La sistematica esclusione dello scrittore cattolico dai grandi mezzi di comunicazione ha inizio, come già accennato in precedenza, con la rappresentazione teatrale della tragedia Processo e morte di Stalin. Si tratta dell’unica occasione in cui Corti si cimenta nel lavoro per il teatro: l’opera riscuote autorevoli apprezzamenti da esperti quali il critico letterario e docente dell’Università Cattolica milanese Mario Apollonio, il drammaturgo Diego Fabbri e Luca Pietromarchi, ambasciatore d’Italia nell’URSS all’epoca di Crusciov.

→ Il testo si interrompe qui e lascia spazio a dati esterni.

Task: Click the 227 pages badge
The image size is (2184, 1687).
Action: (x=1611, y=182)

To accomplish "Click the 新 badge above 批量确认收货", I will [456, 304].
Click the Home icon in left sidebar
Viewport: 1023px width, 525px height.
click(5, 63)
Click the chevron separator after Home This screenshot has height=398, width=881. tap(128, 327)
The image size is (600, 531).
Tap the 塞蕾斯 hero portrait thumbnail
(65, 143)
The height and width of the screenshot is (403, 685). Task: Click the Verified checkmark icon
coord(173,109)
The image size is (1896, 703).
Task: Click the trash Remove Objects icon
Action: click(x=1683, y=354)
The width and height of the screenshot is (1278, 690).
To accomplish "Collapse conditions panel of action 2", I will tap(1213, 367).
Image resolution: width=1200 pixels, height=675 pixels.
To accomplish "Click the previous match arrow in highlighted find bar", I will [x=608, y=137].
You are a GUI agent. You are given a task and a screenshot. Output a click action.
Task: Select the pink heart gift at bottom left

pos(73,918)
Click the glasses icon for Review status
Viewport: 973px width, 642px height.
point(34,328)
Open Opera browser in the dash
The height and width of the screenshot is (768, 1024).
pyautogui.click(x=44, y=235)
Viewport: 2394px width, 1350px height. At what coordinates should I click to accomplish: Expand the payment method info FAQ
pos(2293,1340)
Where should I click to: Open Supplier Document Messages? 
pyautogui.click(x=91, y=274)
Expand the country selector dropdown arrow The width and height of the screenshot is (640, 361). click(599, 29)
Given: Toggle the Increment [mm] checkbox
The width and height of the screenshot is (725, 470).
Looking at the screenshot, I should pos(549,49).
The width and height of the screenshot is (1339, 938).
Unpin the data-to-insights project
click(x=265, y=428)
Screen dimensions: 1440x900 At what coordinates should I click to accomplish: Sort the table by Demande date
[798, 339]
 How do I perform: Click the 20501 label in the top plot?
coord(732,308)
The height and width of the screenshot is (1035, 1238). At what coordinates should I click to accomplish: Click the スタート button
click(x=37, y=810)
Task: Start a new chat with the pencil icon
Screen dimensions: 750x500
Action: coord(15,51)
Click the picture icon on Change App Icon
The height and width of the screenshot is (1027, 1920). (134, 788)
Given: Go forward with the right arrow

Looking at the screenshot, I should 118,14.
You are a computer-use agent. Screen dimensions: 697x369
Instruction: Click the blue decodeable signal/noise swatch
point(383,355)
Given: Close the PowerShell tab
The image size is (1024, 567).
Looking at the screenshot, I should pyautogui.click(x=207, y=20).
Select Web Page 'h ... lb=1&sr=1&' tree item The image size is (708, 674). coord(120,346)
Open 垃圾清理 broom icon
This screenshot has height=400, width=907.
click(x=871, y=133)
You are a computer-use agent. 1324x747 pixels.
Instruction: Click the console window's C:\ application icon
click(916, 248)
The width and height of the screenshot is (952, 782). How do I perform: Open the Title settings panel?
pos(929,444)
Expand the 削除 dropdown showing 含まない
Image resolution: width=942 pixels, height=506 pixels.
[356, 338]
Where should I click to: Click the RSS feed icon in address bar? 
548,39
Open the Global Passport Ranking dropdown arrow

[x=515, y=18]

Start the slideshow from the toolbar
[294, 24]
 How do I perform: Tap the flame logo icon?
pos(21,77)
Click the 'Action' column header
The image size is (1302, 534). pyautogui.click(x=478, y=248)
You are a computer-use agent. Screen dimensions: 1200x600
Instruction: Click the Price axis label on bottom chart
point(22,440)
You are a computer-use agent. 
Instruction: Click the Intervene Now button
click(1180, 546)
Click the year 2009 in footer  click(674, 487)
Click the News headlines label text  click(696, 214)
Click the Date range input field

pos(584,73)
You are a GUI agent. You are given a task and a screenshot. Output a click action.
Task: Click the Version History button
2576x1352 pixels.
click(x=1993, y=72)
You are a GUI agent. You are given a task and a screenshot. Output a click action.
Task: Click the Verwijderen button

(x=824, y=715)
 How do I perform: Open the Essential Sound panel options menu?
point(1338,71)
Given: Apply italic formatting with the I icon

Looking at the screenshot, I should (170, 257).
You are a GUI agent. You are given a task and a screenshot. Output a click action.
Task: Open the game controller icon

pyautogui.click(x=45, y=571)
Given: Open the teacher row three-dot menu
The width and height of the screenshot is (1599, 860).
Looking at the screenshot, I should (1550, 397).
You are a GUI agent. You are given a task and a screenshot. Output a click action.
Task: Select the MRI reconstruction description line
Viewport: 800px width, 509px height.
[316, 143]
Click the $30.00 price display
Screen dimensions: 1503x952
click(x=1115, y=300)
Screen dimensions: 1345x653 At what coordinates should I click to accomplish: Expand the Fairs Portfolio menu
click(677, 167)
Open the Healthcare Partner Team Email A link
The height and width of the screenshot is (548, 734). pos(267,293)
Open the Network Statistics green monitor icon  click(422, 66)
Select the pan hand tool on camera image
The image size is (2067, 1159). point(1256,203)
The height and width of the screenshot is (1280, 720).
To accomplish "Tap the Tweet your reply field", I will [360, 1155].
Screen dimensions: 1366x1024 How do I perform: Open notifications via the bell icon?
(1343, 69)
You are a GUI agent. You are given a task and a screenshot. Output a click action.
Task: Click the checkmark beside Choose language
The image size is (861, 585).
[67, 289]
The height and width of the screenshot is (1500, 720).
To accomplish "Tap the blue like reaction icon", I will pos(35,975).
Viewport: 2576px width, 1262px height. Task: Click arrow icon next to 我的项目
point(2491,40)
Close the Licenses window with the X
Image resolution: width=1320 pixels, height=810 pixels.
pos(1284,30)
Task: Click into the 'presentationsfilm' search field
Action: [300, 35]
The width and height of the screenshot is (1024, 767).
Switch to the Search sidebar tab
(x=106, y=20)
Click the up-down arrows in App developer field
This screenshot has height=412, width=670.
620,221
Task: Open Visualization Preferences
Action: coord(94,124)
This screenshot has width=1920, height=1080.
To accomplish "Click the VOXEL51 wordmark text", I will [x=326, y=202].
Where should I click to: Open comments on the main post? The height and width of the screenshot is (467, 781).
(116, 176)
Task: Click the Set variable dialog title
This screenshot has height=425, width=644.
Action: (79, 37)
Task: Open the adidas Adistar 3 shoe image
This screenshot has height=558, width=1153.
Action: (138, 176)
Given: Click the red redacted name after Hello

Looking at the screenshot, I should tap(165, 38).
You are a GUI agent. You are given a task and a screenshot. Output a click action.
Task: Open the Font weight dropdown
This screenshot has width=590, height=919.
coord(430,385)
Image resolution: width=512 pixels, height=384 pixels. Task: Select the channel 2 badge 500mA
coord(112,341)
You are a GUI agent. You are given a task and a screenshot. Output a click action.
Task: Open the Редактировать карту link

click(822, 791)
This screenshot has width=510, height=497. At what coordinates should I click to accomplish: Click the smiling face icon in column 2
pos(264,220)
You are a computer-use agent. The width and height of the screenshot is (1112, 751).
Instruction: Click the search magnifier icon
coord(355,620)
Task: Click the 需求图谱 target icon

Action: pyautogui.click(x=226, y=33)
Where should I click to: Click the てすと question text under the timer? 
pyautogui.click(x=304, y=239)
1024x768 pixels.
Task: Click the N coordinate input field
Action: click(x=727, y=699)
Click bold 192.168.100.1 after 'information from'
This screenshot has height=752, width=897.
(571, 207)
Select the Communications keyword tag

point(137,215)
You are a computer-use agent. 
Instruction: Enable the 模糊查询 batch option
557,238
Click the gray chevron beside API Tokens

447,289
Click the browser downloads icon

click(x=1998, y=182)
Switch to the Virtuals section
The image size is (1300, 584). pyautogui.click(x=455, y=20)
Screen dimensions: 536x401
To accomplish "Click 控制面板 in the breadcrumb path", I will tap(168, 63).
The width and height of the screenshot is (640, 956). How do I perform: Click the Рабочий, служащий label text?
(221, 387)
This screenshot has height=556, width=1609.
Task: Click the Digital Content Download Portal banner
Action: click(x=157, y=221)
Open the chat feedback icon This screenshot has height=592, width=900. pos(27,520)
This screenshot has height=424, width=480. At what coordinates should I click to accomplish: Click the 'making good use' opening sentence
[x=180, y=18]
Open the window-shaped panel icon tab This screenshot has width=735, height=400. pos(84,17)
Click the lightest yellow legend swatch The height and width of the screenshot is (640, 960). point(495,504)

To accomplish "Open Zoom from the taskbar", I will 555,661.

La messa in scena dell’opera a Roma nel 1962, tuttavia, non rende giustizia alla vigorosa tragicità del testo. Racconta Corti:
“[…] il regista scelto da Diego Fabbri era molto spaventato all’idea delle reazioni dei comunisti, perciò ha evirato la rappresentazione, trasformandola da dramma in lettura scenica. I vari personaggi hanno letto ciascuno la propria parte senza muoversi dal rispettivo leggio: quello non era più teatro, ma lettura drammatizzata. Così l’impatto sullo spettatore è stato molto meno vigoroso di come avrebbe dovuto essere […]”.(3)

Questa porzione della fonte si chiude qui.